Liverpool 2-3 West Brom
FA Cup Fourth Round, Anfield
January 27, 2018
Goals: Firmino 5′, Salah 78′; Rodriguez 7′, 11′, Matip (OG) 45+2′
VAR is a Red
No surprises for guessing the biggest talking point—the video assistant referee, called into action multiple times.
The Reds were big beneficiaries on the night, to the extent that only a layer of paint on the crossbar was the difference between 1-3 and 2-2.
A third goal for the Baggies would likely have stood in normal circumstances, but a review showed an offside player a metre away from Simon Mignolet.
Moments later, Mohamed Salah going down in the box was ignored or unseen, but the video replay—after a lengthy delay—subsequently awarded a penalty.
Perhaps there would have been a different outcome had Roberto Firmino buried his penalty, but it came back out off the crossbar.
Thereafter, the Reds rarely threatened until Salah’s consolation, and not at all in the final 10 minutes.
Horrendous Defensive Work Again
A goal up at home early on to a side struggling in the Premier League, Liverpool should have been in for a good night.
Instead, by half-time they were staring down the barrel after, yet again, some calamitous defensive work left them in the lurch.

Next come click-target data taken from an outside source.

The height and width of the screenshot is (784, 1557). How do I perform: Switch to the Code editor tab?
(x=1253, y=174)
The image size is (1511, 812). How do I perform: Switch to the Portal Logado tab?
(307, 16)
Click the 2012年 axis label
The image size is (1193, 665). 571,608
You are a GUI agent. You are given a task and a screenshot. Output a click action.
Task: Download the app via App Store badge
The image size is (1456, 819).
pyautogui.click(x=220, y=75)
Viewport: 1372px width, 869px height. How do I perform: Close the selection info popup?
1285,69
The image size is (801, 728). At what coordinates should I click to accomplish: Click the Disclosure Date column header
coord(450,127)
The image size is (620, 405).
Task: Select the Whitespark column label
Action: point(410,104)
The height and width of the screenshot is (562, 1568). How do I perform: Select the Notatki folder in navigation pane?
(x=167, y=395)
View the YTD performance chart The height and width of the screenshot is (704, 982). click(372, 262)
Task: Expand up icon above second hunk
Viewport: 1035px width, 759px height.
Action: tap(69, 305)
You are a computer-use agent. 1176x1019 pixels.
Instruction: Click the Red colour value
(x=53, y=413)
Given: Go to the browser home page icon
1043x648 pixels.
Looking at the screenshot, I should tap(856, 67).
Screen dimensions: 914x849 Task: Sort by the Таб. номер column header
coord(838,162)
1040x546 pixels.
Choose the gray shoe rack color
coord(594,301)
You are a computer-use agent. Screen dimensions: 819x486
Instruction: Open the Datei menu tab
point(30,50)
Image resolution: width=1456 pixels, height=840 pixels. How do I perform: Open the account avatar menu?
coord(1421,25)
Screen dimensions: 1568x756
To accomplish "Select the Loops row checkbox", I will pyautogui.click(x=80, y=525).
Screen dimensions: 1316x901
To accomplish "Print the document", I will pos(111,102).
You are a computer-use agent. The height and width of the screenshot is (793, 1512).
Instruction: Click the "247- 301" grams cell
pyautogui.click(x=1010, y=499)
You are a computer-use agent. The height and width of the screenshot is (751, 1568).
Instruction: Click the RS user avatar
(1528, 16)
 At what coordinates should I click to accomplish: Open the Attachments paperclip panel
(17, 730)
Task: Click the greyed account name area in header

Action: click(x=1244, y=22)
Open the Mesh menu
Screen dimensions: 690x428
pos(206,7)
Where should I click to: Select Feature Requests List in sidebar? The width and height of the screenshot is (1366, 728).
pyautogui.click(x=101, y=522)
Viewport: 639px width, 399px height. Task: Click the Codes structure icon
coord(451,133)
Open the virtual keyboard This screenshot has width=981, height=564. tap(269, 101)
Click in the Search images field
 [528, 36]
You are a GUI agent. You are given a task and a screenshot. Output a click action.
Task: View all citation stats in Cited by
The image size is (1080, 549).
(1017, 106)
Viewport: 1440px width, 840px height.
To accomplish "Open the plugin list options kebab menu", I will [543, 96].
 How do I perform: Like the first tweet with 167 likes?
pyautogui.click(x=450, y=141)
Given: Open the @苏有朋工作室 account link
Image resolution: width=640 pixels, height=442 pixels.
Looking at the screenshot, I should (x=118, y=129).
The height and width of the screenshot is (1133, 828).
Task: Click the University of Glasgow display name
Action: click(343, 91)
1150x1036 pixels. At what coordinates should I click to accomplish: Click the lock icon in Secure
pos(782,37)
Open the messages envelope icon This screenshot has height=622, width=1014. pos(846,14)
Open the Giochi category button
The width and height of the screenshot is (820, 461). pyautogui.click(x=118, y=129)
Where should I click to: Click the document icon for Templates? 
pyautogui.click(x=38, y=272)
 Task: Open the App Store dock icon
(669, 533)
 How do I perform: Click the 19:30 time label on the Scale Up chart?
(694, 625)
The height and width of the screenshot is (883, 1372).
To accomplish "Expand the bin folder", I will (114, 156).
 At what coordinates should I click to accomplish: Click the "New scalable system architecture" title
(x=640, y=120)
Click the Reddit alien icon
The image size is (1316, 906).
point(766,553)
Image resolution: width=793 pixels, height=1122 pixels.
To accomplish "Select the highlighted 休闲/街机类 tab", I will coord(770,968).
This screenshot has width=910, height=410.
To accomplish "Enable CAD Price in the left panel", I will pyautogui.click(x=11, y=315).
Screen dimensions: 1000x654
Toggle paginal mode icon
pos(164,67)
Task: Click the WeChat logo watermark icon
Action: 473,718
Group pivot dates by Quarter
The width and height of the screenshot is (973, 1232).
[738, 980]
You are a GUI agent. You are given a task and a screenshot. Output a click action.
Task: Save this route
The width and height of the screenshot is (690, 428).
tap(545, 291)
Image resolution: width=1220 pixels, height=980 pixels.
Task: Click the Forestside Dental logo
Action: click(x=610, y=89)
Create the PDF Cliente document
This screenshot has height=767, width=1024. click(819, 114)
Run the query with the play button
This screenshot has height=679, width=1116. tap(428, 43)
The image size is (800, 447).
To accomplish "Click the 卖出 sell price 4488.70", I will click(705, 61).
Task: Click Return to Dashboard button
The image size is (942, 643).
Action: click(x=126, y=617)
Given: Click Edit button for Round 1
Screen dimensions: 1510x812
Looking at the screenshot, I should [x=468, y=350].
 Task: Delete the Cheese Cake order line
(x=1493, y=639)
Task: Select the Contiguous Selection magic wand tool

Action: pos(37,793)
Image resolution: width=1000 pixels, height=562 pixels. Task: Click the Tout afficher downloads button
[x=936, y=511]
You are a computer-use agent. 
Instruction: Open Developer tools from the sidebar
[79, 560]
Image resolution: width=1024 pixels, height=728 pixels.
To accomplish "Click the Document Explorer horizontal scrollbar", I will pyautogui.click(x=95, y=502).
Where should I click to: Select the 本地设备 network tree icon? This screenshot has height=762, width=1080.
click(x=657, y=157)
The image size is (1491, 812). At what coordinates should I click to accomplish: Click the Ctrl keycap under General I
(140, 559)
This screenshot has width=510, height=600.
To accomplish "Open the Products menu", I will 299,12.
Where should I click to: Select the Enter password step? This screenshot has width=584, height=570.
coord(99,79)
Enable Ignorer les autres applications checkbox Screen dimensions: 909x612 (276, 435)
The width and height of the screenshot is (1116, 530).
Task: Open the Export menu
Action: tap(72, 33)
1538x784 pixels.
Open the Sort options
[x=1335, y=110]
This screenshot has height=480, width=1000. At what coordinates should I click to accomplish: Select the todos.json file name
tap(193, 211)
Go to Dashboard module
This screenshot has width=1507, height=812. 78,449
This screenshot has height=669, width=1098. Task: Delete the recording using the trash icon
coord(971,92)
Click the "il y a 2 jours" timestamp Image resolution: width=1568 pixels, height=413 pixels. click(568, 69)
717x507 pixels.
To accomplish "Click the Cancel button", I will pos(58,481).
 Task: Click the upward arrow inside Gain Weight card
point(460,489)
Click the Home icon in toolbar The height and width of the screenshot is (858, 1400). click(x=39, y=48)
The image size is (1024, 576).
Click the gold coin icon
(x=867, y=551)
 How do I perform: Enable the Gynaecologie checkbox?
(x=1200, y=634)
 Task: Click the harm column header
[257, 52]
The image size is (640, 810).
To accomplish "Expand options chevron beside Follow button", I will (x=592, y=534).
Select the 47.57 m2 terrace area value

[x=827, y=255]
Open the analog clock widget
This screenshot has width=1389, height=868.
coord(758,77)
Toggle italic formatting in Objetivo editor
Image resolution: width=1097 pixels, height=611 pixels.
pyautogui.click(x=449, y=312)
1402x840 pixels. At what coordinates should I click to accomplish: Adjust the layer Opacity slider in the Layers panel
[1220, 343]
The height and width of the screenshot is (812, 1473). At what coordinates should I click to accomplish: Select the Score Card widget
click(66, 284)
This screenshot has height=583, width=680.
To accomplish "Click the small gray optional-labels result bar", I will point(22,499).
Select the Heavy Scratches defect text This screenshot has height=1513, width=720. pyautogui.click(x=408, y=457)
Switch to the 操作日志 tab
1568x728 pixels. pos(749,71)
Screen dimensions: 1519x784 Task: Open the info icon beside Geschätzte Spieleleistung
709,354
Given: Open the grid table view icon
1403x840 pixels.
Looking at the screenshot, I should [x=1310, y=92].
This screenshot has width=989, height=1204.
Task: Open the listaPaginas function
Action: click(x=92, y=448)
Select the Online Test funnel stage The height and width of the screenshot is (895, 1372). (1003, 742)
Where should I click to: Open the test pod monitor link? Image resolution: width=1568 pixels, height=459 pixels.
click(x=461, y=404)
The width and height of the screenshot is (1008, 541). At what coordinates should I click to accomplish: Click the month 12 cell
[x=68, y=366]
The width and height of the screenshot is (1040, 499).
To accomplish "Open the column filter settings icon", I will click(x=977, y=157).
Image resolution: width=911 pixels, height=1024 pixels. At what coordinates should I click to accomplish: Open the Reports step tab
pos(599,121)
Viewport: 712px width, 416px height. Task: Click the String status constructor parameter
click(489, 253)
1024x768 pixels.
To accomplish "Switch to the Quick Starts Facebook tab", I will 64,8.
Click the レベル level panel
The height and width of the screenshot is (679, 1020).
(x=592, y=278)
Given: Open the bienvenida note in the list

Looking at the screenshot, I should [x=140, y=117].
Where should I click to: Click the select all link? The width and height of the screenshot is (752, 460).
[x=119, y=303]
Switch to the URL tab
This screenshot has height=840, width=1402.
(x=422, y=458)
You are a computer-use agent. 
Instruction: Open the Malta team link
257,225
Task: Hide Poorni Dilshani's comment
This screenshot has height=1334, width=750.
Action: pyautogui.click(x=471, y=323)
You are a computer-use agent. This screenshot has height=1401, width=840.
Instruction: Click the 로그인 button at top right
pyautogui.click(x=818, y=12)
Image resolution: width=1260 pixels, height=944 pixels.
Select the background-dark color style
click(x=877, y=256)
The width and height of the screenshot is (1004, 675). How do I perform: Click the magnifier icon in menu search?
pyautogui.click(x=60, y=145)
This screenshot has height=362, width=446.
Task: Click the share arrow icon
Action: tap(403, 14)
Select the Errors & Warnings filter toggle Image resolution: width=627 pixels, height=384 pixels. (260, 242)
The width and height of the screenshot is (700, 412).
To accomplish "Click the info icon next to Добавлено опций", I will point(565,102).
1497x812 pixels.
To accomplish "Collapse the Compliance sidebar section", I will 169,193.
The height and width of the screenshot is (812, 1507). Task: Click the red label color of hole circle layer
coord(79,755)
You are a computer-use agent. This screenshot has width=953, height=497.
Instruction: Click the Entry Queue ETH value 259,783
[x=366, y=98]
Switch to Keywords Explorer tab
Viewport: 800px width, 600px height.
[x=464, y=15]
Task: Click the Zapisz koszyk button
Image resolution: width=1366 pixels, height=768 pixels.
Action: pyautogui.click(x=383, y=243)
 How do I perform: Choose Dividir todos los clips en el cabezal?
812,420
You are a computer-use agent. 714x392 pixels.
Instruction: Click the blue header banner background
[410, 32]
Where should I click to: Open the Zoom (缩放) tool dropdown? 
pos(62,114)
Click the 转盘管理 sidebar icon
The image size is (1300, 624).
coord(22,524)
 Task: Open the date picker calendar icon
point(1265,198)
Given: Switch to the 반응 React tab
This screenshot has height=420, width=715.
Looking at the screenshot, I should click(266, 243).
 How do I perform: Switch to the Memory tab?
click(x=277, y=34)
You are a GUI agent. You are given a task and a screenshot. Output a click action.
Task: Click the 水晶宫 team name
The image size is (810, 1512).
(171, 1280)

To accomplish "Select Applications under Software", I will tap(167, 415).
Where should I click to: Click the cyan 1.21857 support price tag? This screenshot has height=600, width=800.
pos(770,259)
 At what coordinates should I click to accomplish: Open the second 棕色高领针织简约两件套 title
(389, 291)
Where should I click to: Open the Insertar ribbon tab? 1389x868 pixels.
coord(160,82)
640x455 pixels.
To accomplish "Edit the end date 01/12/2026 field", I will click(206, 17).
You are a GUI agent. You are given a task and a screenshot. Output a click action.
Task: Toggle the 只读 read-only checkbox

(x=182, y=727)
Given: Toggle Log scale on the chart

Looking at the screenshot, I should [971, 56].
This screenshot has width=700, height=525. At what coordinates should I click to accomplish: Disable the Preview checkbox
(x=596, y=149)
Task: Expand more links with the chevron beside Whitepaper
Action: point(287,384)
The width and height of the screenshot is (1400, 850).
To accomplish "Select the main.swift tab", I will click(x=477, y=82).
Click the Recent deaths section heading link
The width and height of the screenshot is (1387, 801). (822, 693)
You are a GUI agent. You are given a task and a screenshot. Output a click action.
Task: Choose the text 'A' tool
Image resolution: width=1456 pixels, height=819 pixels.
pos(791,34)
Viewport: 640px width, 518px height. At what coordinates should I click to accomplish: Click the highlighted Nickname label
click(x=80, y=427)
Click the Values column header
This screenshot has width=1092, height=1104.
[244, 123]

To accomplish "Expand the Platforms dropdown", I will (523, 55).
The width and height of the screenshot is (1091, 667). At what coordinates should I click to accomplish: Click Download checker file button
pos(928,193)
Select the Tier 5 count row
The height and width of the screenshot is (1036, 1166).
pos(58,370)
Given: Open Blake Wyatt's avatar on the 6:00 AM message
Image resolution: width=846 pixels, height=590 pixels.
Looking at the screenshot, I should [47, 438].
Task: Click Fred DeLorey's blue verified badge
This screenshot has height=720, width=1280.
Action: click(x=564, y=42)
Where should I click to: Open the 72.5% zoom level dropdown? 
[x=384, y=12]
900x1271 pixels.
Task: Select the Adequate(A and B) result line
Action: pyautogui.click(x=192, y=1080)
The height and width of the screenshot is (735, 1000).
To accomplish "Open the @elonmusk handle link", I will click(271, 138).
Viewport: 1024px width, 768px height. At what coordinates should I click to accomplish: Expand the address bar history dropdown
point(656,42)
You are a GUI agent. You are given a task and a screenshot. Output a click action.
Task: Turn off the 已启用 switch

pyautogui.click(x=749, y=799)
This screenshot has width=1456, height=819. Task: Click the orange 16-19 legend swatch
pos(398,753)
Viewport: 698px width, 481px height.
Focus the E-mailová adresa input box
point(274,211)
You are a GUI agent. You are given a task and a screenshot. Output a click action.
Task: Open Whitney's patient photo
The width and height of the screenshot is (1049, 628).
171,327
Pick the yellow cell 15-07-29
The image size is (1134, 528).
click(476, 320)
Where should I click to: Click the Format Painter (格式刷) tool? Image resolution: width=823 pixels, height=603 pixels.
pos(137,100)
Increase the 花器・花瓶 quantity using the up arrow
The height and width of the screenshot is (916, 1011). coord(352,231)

The mistakes and blame lay everywhere: not tracking runners, missing tackles in key areas, not being alert to shift across and close out space and in basic decision-making.
Emre Can was twice at fault—more on him in a moment—but Gini Wijnaldum, largely anonymous throughout, completely failed to track Jay Rodriguez’s run for the second goal while Alberto Moreno wasn’t close enough to his centre-backs for either one.
A succession of errors occurred throughout—and what Joel Matip was thinking trying to backheel a cross-shot off the line before the break for the third goal is anyone’s guess.
Mignolet, reinstated in goal, was abject—and even managed to be beaten by a header when jumping to fist the ball away.
Fortunately, the offside flag came to his rescue to chalk off the fifth time West Brom found the back of the net.
Emre Can…’t Be Captain
Wearing the captain’s armband has got to mean more than “who is available, who has been there longest.”
The players must look to the skipper for inspiration, the skipper himself must rally the team and organise throughout, as well as be an influence on the match.
Can did none of that.
Sure, a poor performance can happen, but this was beyond poor, it was dismal. The Germany international can produce enormous games—he did against Man City recently—but this simply wasn’t good enough.
Is it right that he skippers the team without being willing to commit to it?
It’s a subjective question, but an entirely relevant one if the manager is choosing him to lead a team he doesn’t even wish to remain a part of.
Can might want bigger things, more silverware, but he’s contributed hugely on this occasion to his current side not being able to do win exactly that.
Does Klopp Trust His Bench?
Two goals down, needing a response. Who to turn to?
A total haul of two goals between them in all competitions this season, and not a whole lot of match action of late.
But the Reds simply don’t have game-changers available to them right now and it’s natural that, after two defeats to average opposition, questions will be asked over the January transfer market and the club’s spending.
It’s obvious another forward option is needed.
If Salah or Firmino go on a scoreless run, as can befall top attackers from time to time, where will the points come from to maintain a top-four challenge?
Klopp cannot possibly believe Ings will come through with eight or 10 strikes in the second half of the season, or some of the squad midfielders can even push half a dozen.
Another Trophyless Season
It’s now fast-approaching half a dozen years since the last time Liverpool won a trophy: the League Cup in February 2012.
Out of the FA Cup, it looks like another campaign will pass without that statistic changing.
Much improvement is needed and both players and fans need a quick pick-up in the shape of a win over Huddersfield.
Top four this season in the league is now an absolute must, and anything less, after early domestic cup exits, will be seen as a failure.